Friday, October 26, 2012

Where Would I Be Without Her?


This post will be one of many, which I hope to use to remind me when marriage gets rocky how life would be different without her.  So when those days come and the grass (single life) seems greener I can look back on my blog and say, "Where would I be without her?"  And today has been one of those days that I thank my lucky stars I was fortunate enough to meet her.

For over a year now, my family and I have been living with my grandmother.  A grandmother whose more like a mother to me.  A person who gave me the care and love I needed to direct my life in a positive way.  This past year, she has gone through some rough times.  Being faced with the decision to sell her house, which she has lived in for 50 or so years.  A home that I grew up in.  She struggled through the mixed emotions of losing the house.  It's almost like losing a loved one.  She had to go through the grieving process and when she did we were there and my wife specifically to help her through the selling process.  

Since I had so much history with the house, it's been hard for me to handle the emotions of losing the property and so I've relied on my wife a lot.  Because at times I didn't want to even hear that we were selling.  I wanted to pretend that everything was going to be okay and that maybe some miracle would happen and she wouldn't have to sell.  But sadly, life isn't a Disney cartoon and bad things sometimes happen to good people.   

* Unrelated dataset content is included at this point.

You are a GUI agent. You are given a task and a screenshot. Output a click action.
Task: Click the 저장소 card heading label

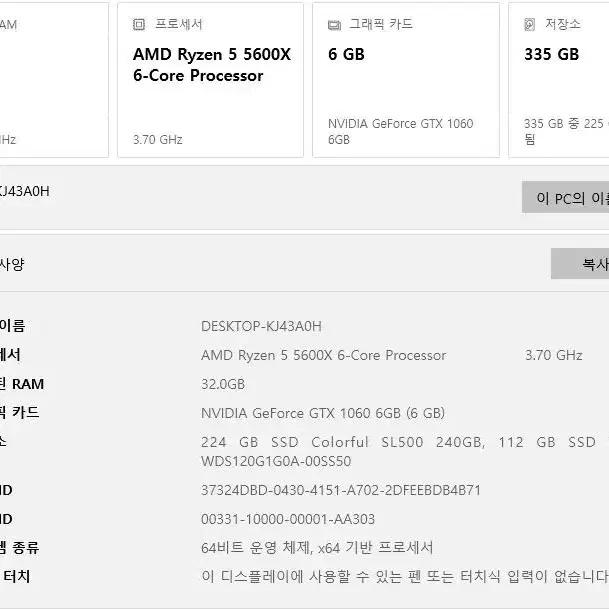coord(563,24)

So today, after months of searching for the right house for my grandma.  And with us about to move in a few weeks.  My wife was able to find the perfect home for her.  A home that was the best she had seen.  Which is saying something because my grandma had been very particular.  I guess when you live in one home for 50 years, you like things a certain way.  

Where would I be without her?  

I'd be stressing out and worrying if my grandma was happy and safe.  I probably wouldn't be able to accept the job in Hilo.  In shorthand, I'd be a mess.